The request - Rewrite all of the rows below, substituting "symbol" for "icon" and leaving everything else unchanged. Omit the pictures from your answer.

Record extracts -
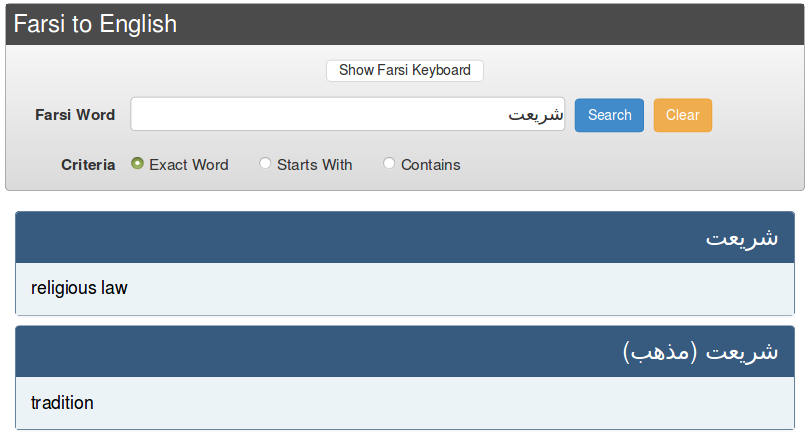Click the 'religious law' translation text
This screenshot has width=806, height=440.
(x=79, y=288)
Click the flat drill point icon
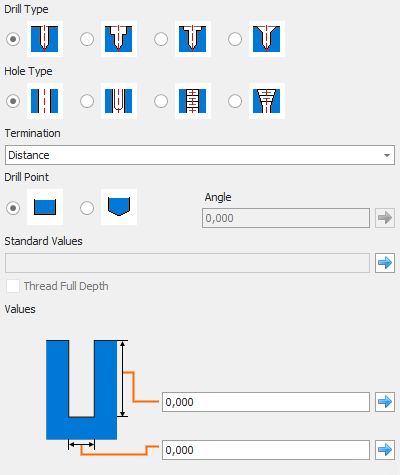Viewport: 400px width, 475px height. [x=45, y=207]
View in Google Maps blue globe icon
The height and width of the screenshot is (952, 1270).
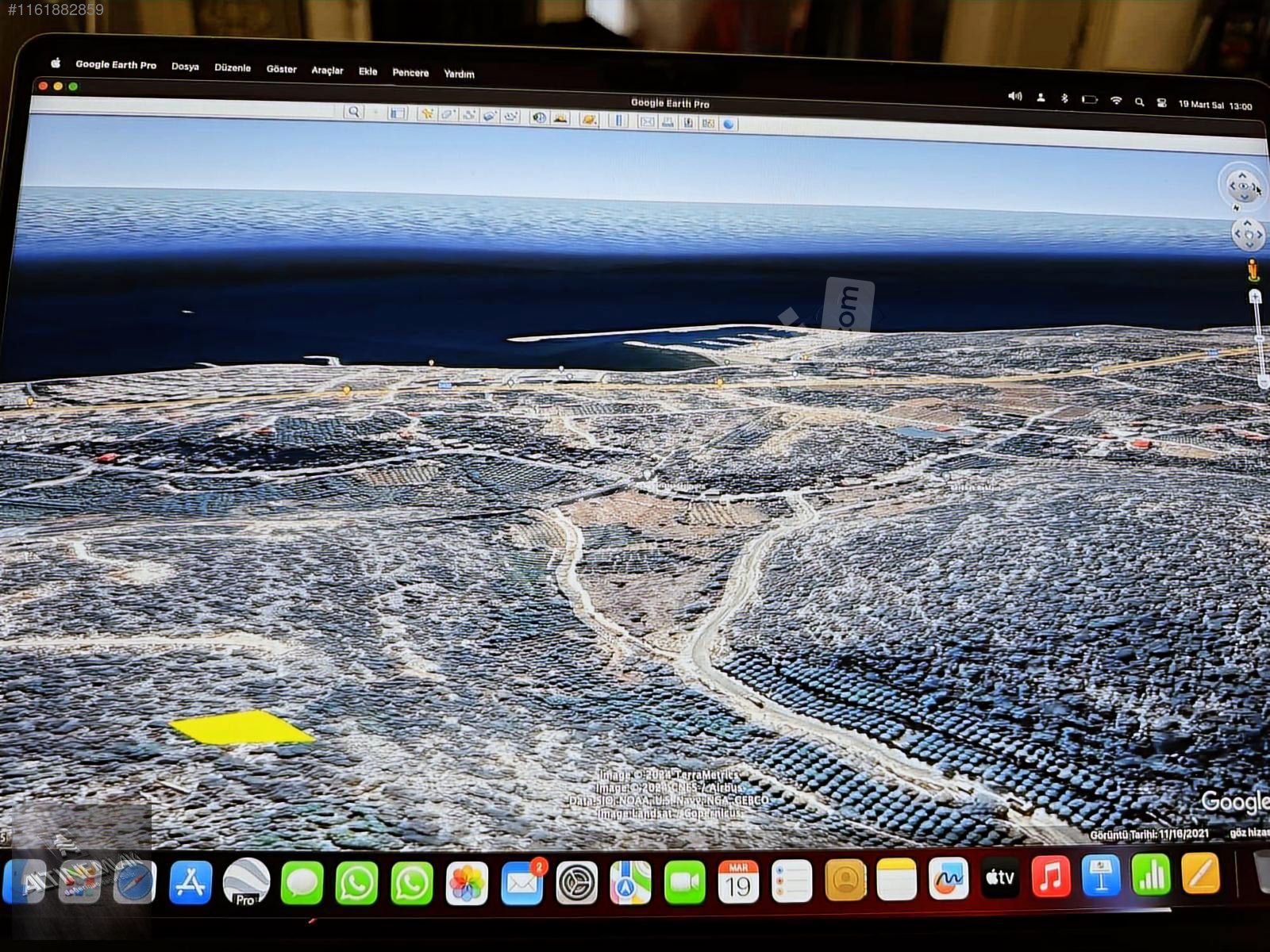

Problem solution -
Click the 'religious law' translation text
This screenshot has width=806, height=440.
(x=79, y=288)
Click the flat drill point symbol
Viewport: 400px width, 475px height. [x=45, y=207]
View in Google Maps blue globe symbol
The height and width of the screenshot is (952, 1270).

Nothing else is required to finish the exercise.